Behemoth revient, cinq ans après un Evangelion qui avait laissé votre serviteur sur sa faim, notamment pour un manque flagrant de soufre, et des compositions en roue libre, qui, même si elles n’étaient pas désagréables, semblaient syndicales. Alors, lorsqu’après avoir frôlé la mort, et vaincu une leucémie qui l’a empêché de jouer certaines dates, Nergal revient avec sous le bras un nouveau manifeste titré The Satanist, on tend à être plutôt optimiste.
Le premier morceau à avoir été dévoilé, "Blow Your Trumpets Gabriel", et son clip à l’esthétique typique des Polonais, pouvait laisser présager le retour de plus de black dans la formule. Plus mid-tempo, il cherchait davantage à perturber par des dissonances qu’à nous écraser sous le poids des blasts, ce qui n’est pas une mauvaise chose, tant la nuance est heureusement gérée par la formation. Après cela, les hostilités repartent néanmoins, avec une "Furor Divinus" qui porte bien son titre. Mais, malgré quelques fulgurances comme celle-ci ou "Ora Pro Nobis Lucifer", The Satanist est plus posé, et l’oracle que nous permettait la mise en bouche est avéré : le black a bien repris sa place dans Behemoth, pour le meilleur. Ainsi, The Satanist étonne : l’entité semble plus posée qu’auparavant, elle cherche moins à en mettre plein les yeux par une production énorme, comme a pu essayer de le faire Hour of Penance sur son dernier album, avec un son malgré tout excellent. Quoique, de ce côté-là, "Amen" et son abus du blast-beat bas du front pendant plus d’une minute se pose en contradiction.

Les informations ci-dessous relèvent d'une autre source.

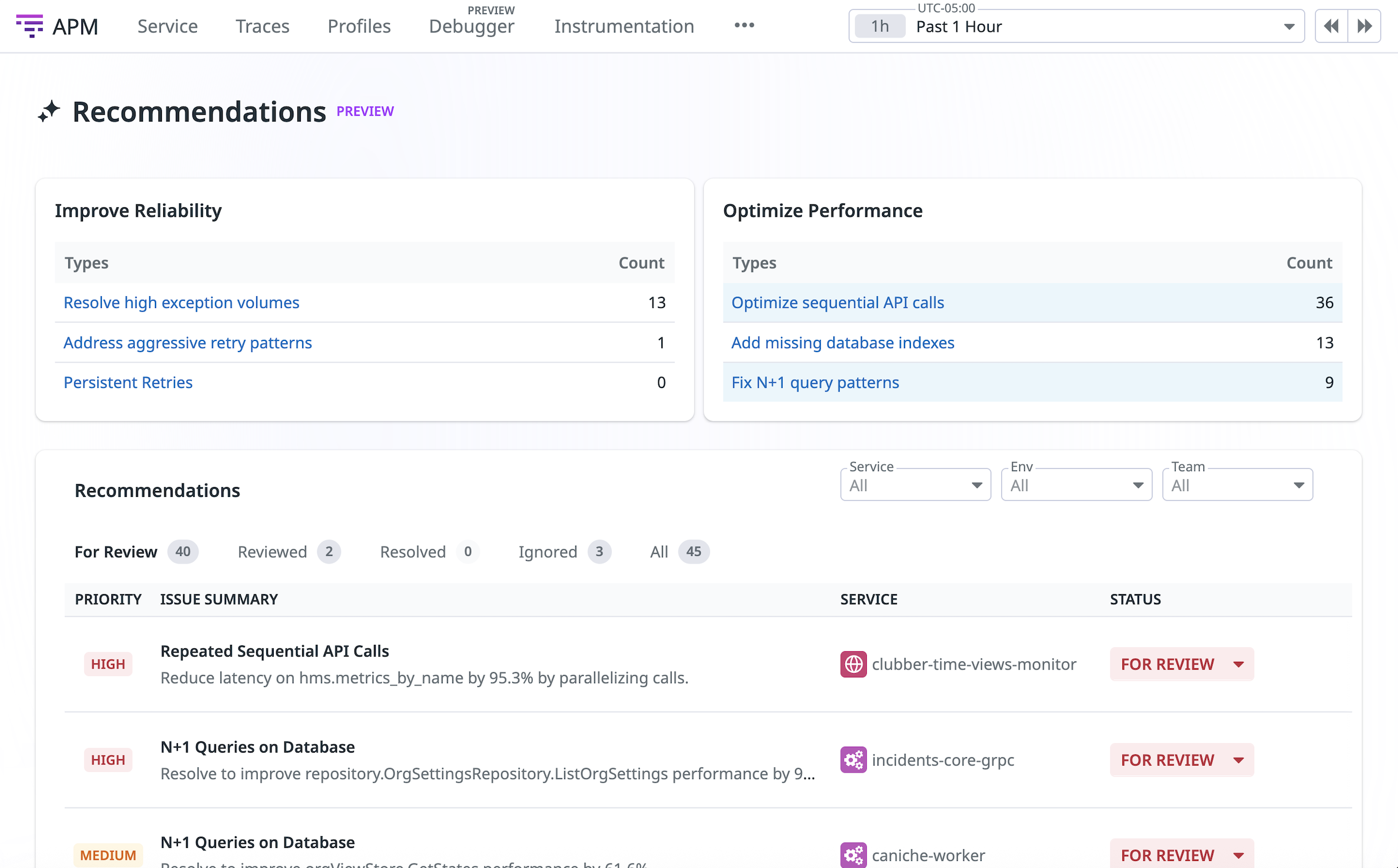Open the Repeated Sequential API Calls recommendation row

coord(274,651)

En revanche, mieux vaut ne pas trop s’attarder sur les paroles, qui ont été écrites selon la méthode discutable du « je prends ma Bible et je l’ouvre à une page au hasard, je prends le premier nom qui me tombe sous les yeux puis je cale l’insanité la plus grosse possible pour que ça passe mieux ».. A nous donc les joies du « volcan d’excréments »; j’en passe et des meilleures. La violence est ici plus insidieuse, plus vicieuse, malgré la présence encore forte de death metal : si les paroles n’étaient pas aussi grotesques, nul doute que The Satanist marquerait par une noirceur conceptuelle ; presque autant que le dernier Svart Crown, qui était une pointure en la matière. Cela étant, le groupe n’a pas oublié qu’en rajoutant de la lumière, on pouvait mieux l’étouffer dans une opacité encore plus marquée : quelques cuivres se manifestent sur "The Satanist" ou "Ora Pro Nobis Lucifer" et survolent l’ensemble ; ils sont la majesté et le port de tête altier que conserve le Prince de ce Monde après sa chute depuis l’autre.

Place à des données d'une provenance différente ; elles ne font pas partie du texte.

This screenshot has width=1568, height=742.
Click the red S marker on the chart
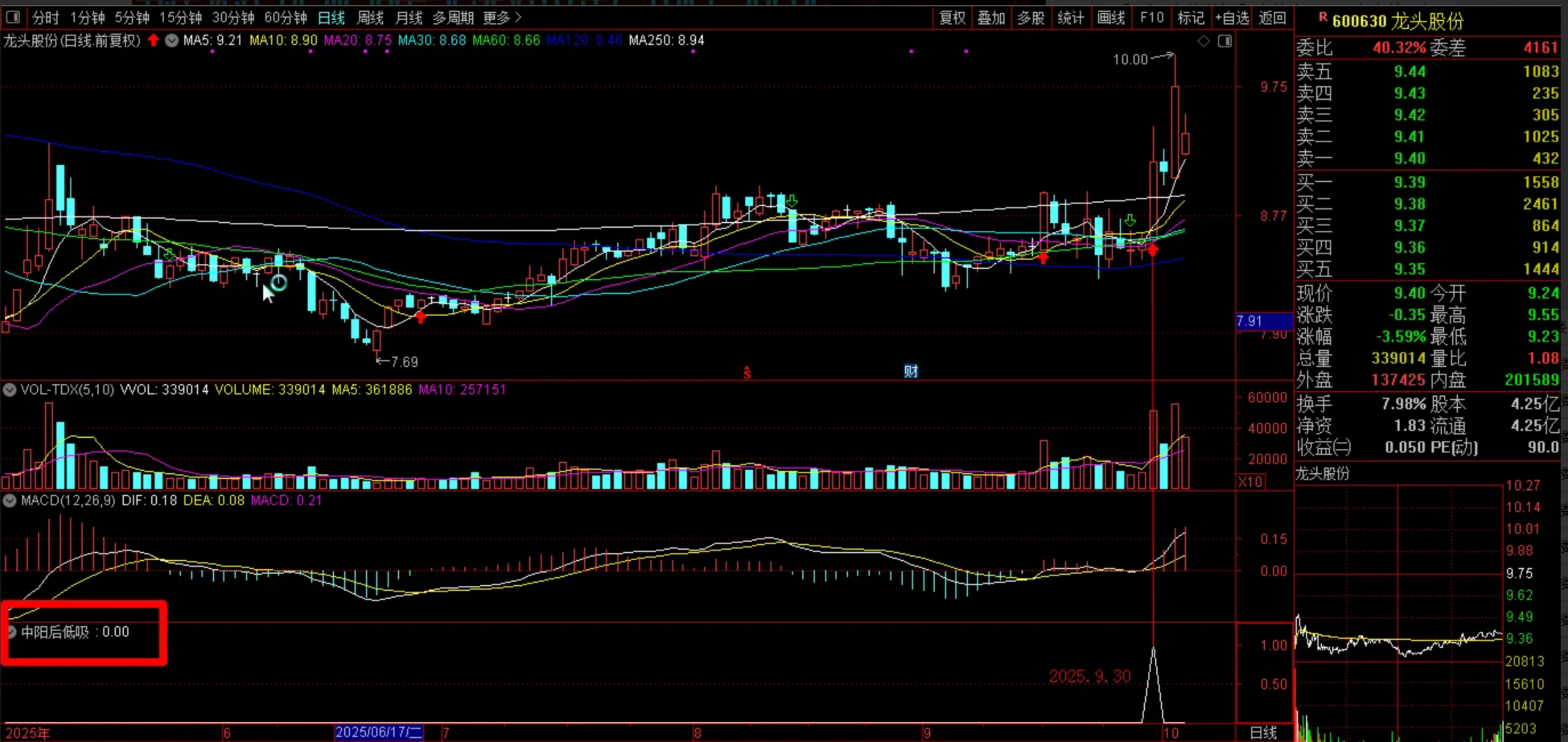747,372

Les chœurs prennent également part à la superbe, sur "Ben Sahar" et "O Father O Satan O Sun", dans laquelle ils annoncent la venue de la trinité incarnée dans une seule entité, dans l’auréole noire d’une apocatastase où le soleil serait éteint, et les étoiles tombées. Vaste panorama de l’acheminement progressif de l’humanité vers son achèvement après un aussi long que lent déclin, The Satanist compte moins pour ses riffs, pourtant redoutables et en nombre conséquent, que pour la froideur avec laquelle il pointe inlassablement la direction où il nous emmène : sa fin, et la nôtre. Ainsi, les plus affectés se trouveront extatiques lors de la prière finale. Tout ce vocabulaire pompeux vous semble abusif pour parler d’une simple œuvre musicale ? Et pourtant, au-delà de sa simple musicalité, The Satanist est très profondément marqué par le mysticisme, qui, s’il pourra en dégoûter certain, fera tout l’intérêt de l’œuvre pour les autres, au-delà de sa simple brutalité.

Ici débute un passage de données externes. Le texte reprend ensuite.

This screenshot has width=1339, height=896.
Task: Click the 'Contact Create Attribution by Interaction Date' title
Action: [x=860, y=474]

Avec The Satanist, la formule « Christians To The Lions » est plus que jamais d’actualité. Œuvre forte qui rappelle que Nergal a un jour enfanté Thelema 6 et Zos Kia Cultus, ce dernier album remet les Polonais sur la bonne voie : exit la poudre aux yeux, exit le simple death brutal et clinique, et re-bienvenue au climat apocalyptique. Le panzer de Gdańsk reprend donc le chemin de la victoire.